Saturday, July 23, 2005

The NKF fiasco

For this, I have a small comment.

Though I admire Durai in a way that he is a smart businessman, shrew person and has his good side, nonetheless he is still a person who has gone into the wrong sector.

Charity is unlike business though people might argue turning something into economical can make things big, which I like to agree to a certain extent.

He should go into Business sector and not NKF. It is really devastating and for once, finally Durai met the wrong enemy, the SPH. Unlike the predecessors who are one-one and do not have enough resources, SPH has the firepower to employ good lawyer and the finanacial means to fight a war, as a Giant against a Giant. (Moreover, DuraiN even have the audacity to waste the donator's money on stupid lawsuits he won in the end. And the best thing is the lawsuits that DuraiN won prove to be wrong for the statements of the victims that have been sued are correct.)

As early as years ago, people have been whispering and dismay about the rumours whom all know to be true about DuraiN(Hope he does not sue me for whatever crap defamation). But all kept quiet like any "political information", as rich and powerful people like to use the law for their purpose. Law as a very useful weapon, and a very useful section of "defamation". And defamation ia always a good weapon for the rich. This may be a downside of the law when there is a good intention and faith in enscripting the section on defamation.

> **What to produce**
Pick up the blog post on the NKF fiasco after its final sentence and carry it forward in the same voice.

> **Recorded data**
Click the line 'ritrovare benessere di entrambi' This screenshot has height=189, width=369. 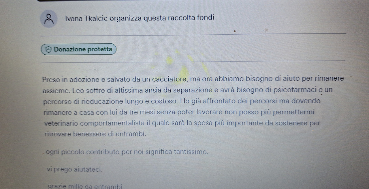(x=95, y=134)
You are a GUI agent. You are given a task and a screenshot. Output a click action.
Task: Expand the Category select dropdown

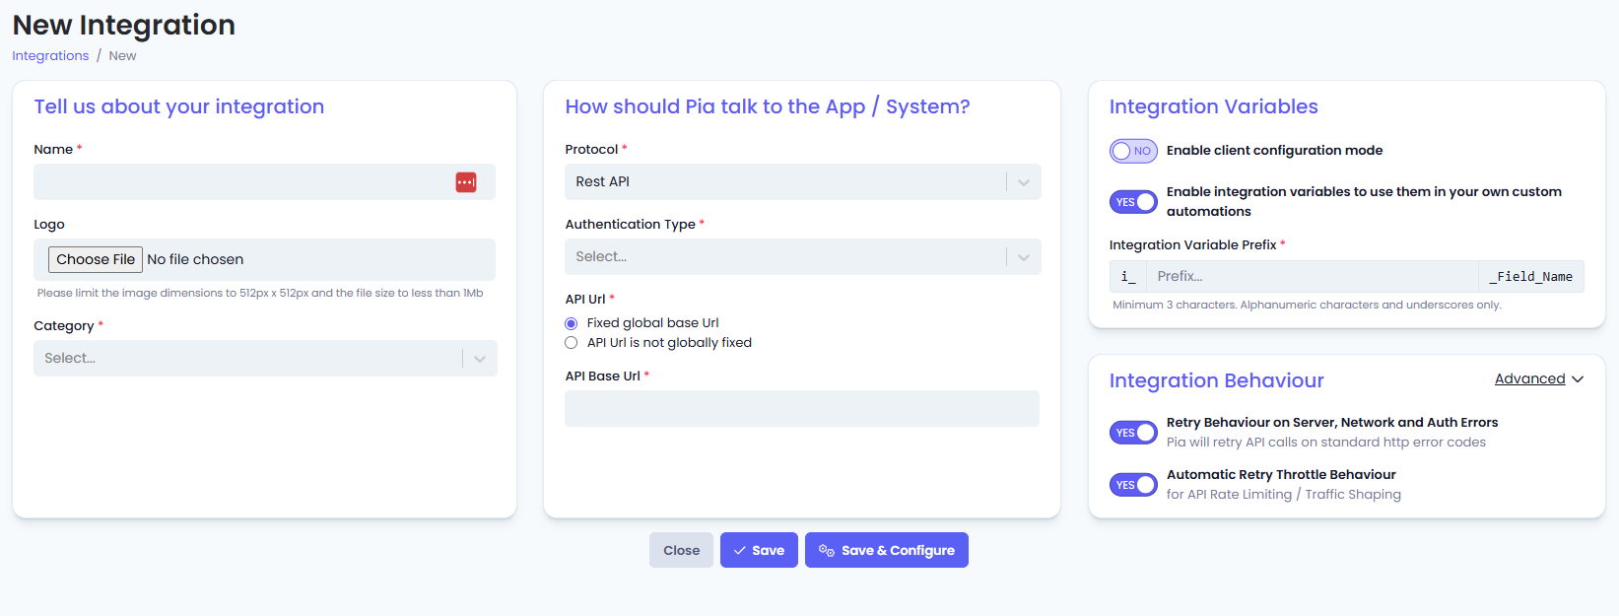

> **Response to this exercise**
Frankly speaking I not like the arrogance on DuraiN's face (My personal view and only personal and I may be wrong but I do not care), even when I was at a tender age. I just know this whatever ***** will go into dilemma or hit a wall in the future. Finally the days have come. He slap himself in the face by using law as weapon, facing the wrong enemy who also know how to use law as a weapon. This silencing has always been a political tool, and in some aspects this fiasco has political gist.

As a father or personal boss to the employees or whatever, I do not care to comment. But as a person who provide service especially in the name of charity, this is horribly unacceptable. DuraiN has so many things to hide, and this obviously shows that, when a person always hide, that means they are doing something to break the law, or bypass the law, or using money or methods in a wrong way that defy morality and ethics.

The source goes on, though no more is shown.